The dictionary defines a torch song is "a sentimental or romantic popular song, usually sung by a woman", whilst scholars have gone one step further and insist "there is no such creature as a male torch singer… the essence of torch singing is a woman lamenting her lost love, i.e., her man." But, as we all know, Marilyn Manson is a very different kind of creature, and his torch is burning for his own lost love. The loss of an age of awe and wonder, leeched to death by the speed of America's consumer culture – l'impatience de l'homme.
 
Album opener 'This Is The New Shit' is a preconception shattering "hold your horses!" to both critics and fans who no doubt have their own ideas of what a new Manson album SHOULD be.
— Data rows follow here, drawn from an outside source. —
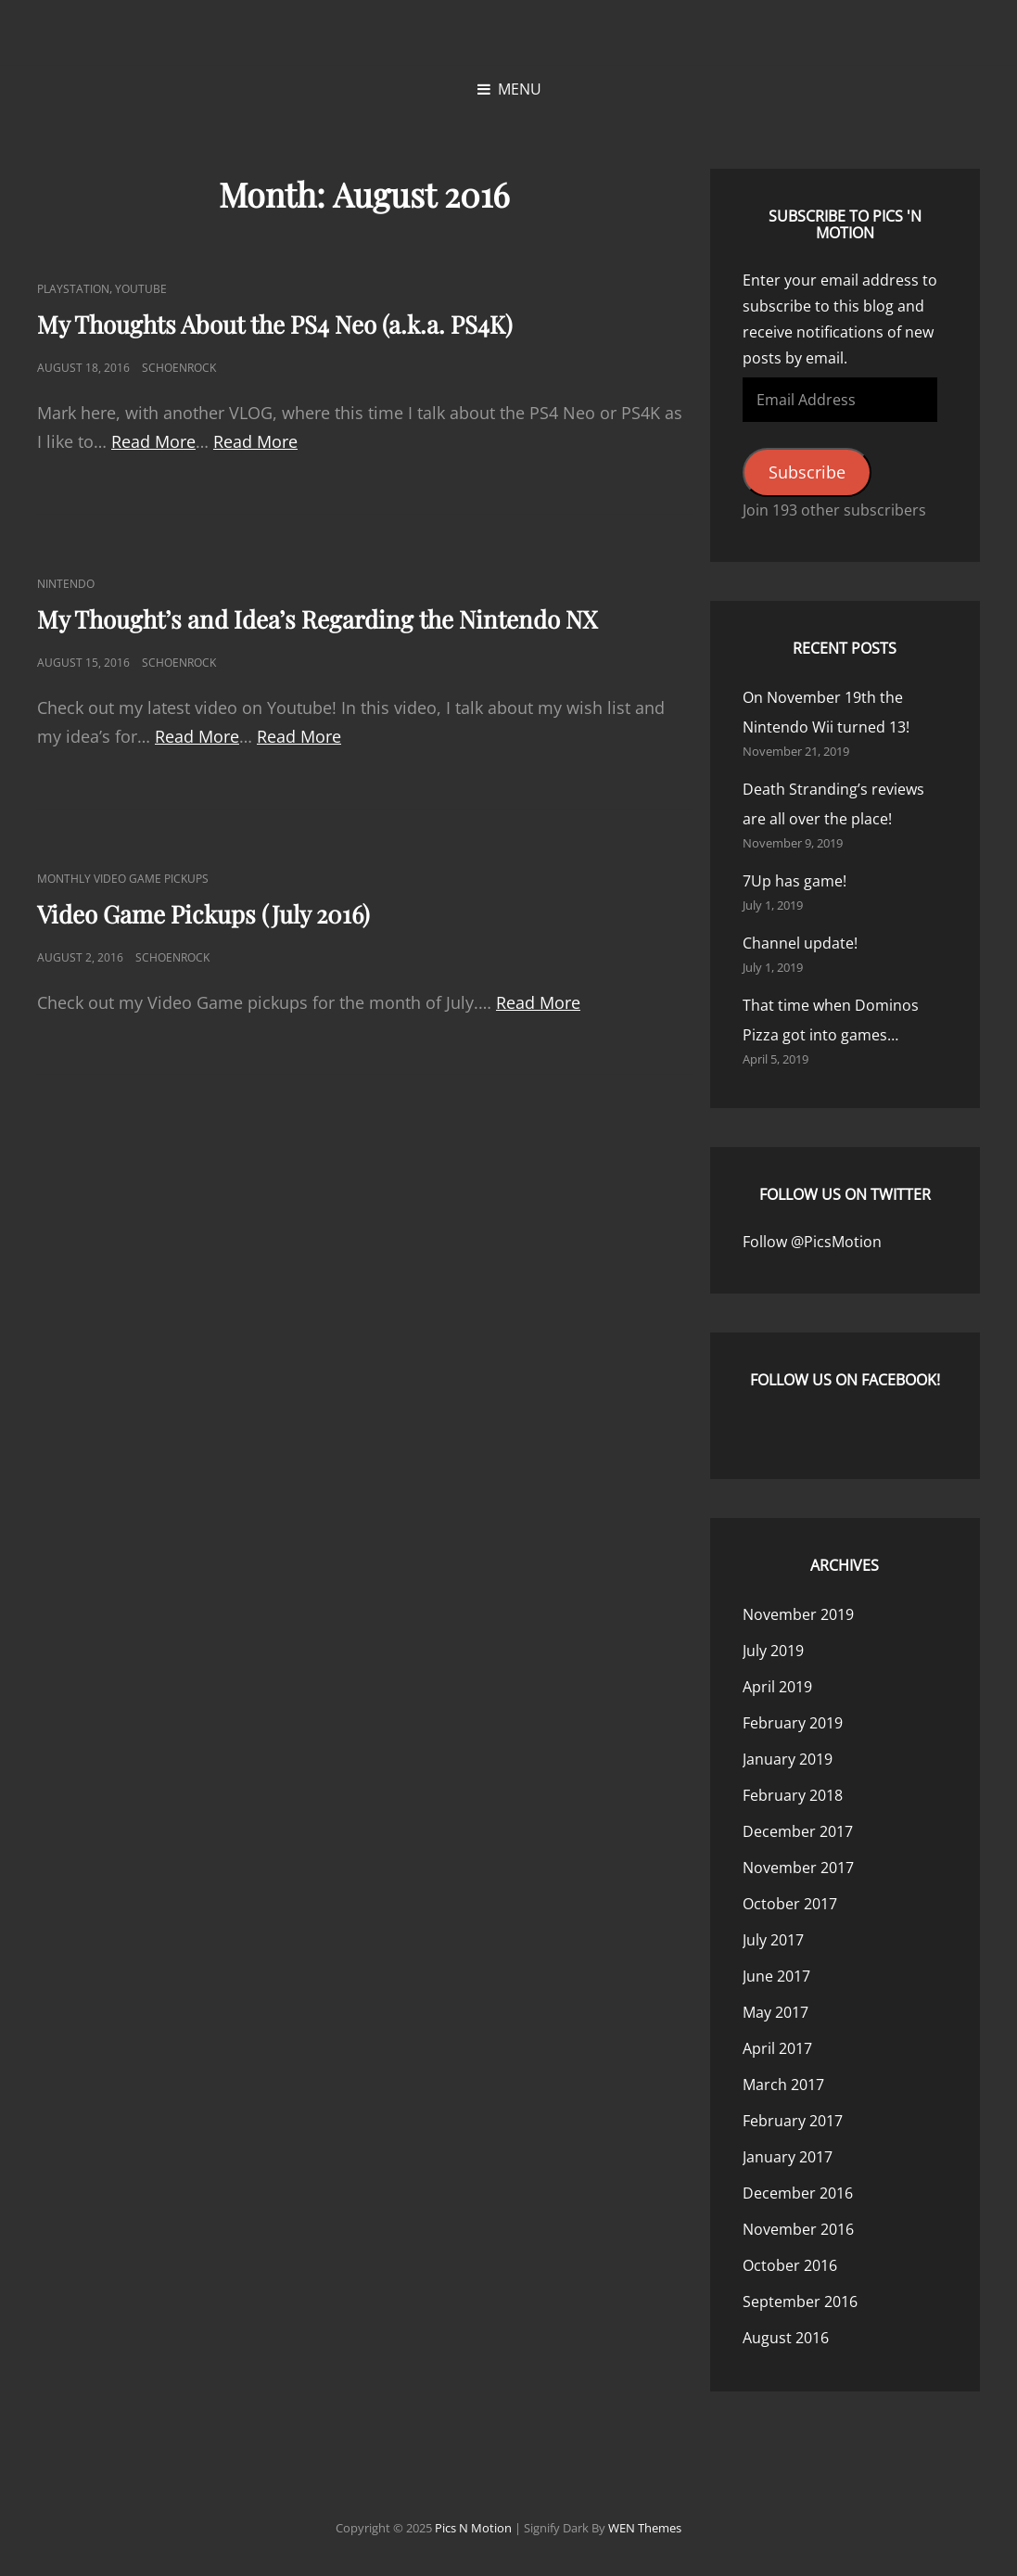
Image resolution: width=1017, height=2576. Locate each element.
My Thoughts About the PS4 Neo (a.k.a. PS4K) (275, 324)
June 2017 (776, 1976)
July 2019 (773, 1650)
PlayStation (73, 289)
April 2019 (777, 1687)
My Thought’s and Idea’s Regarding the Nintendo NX (317, 619)
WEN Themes (644, 2527)
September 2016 (800, 2301)
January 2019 (788, 1759)
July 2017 (773, 1940)
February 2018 (793, 1795)
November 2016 (798, 2229)
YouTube (141, 289)
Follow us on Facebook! (845, 1380)
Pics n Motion (473, 2527)
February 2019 (793, 1723)
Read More (153, 441)
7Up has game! (794, 881)
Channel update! (800, 943)
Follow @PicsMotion (812, 1241)
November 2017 (798, 1867)
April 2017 (777, 2048)
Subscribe (807, 472)
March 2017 (783, 2084)
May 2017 (775, 2012)
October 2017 (790, 1904)
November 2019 (798, 1614)
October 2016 (790, 2265)
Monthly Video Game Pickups (123, 878)
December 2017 (798, 1831)
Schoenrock (179, 368)
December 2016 (798, 2193)
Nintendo (66, 584)
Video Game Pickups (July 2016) (203, 914)
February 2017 (793, 2121)
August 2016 (786, 2337)
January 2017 (788, 2157)
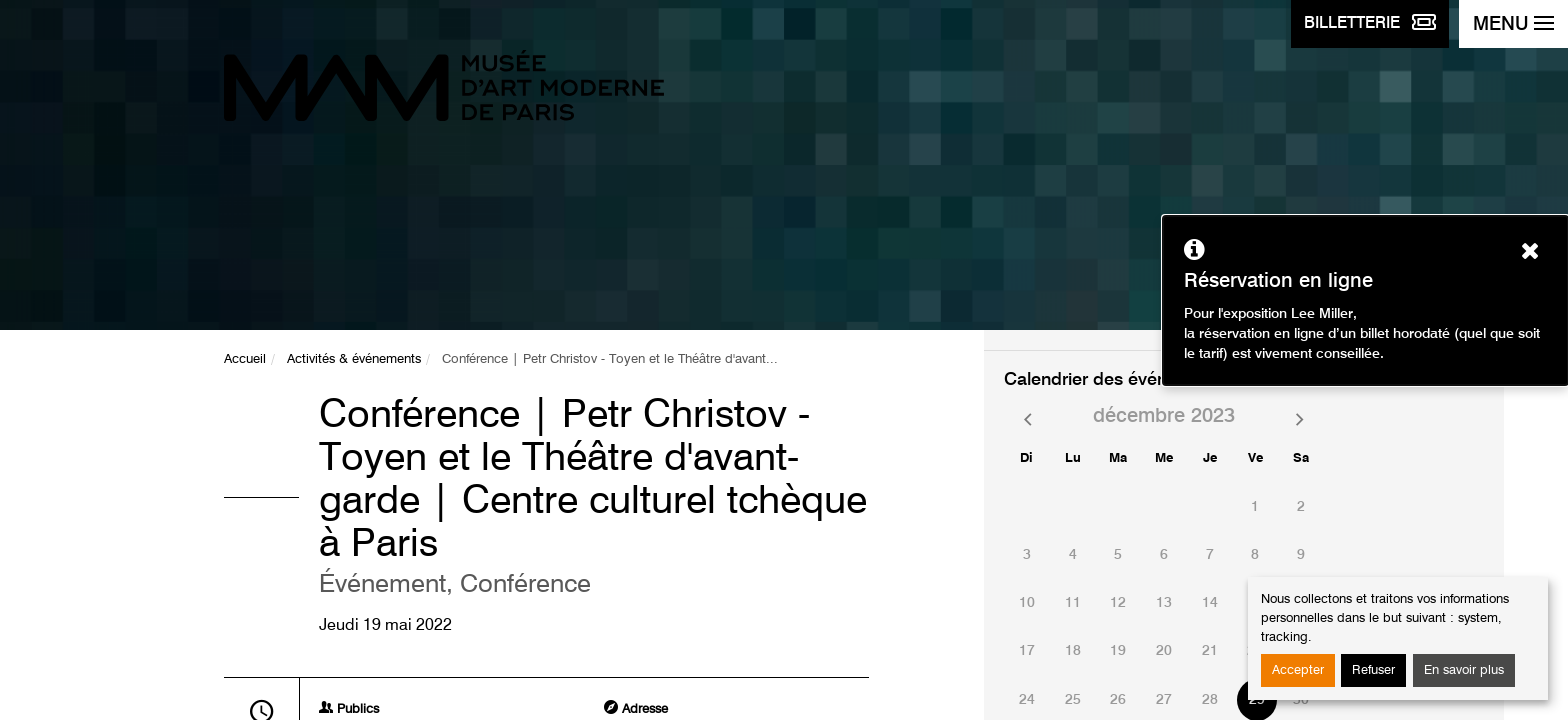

All whirring KMFDM drills, pseudo-Eminem beats and loud mechanized Rammsteinesque guitars, the ringmaster invites you to pull up a seat and "let us entertain you!" Anti-propaganda propaganda if you will, and you know how we all love hype and propaganda!
 
'mOBSCENE', the first single to be culled from 'The Golden Age of Grotesque', is the invitation to the party-cum-Dada rally, coupling a 'Fight Song' style groove with kooky cheerleader gang vocals, and 'Doll-Dagga Buzz-Buzz Ziggety.Zag' serves as the predinner appetizer in a trippy Adam And The Ants vein. Where as 'Use Your Fist And Not Your Mouth' takes the party out of the rathskeller and into the suburban home. A self-styled 'black-collar' anthem for the dejected, denothing all is not well in Disneyland, before Manson rolls out the Grotesque Burlesque that is this album's title track – a song which has as much in common with the Marquis De Sade as Marlene Dietrich. And it's just like throwing acid in the Mona Lisa's face!
 
Indeed, it is this schizophrenic dichotomy of outward beauty vs inner sorrow that governs much of this album. And, unlike previous offerings, 'The Golden Age of Grotesque' seems to be a lot less controversial – there are no obvious anthems decrying God and government here . and it actually seems to be more about Manson's inner psyche.
 

Take '(s)AINT' for example, with its refrain of "Hold the s because I am an ain't" or 'Ka Boom Ka Boom' with its ironic "I like a big car / Cos I'm a big star / I write a big rock'n'roll hit / I'd like to love you but my heart is a sore / I am I am I am so yours" or the anti-love song that is 'Spade' ("You drained my heart and made a spade") – all very much in the vein of Marlene Dietrich's 'Falling In Love Again' ("Men flock around me / Like moths around a flame, And if their wings burn / I know I'm not to blame / Falling in love again / Never wanted to / What am I to do? / I can't help it"). This is a man on the edge – a fiend for the fans and fodder for the press. And as album closer 'Vodevil' states "This isn't a show / It's my fucking life / I'm not ashamed / You're entertained / but I'm not a puppet, I am a grenade".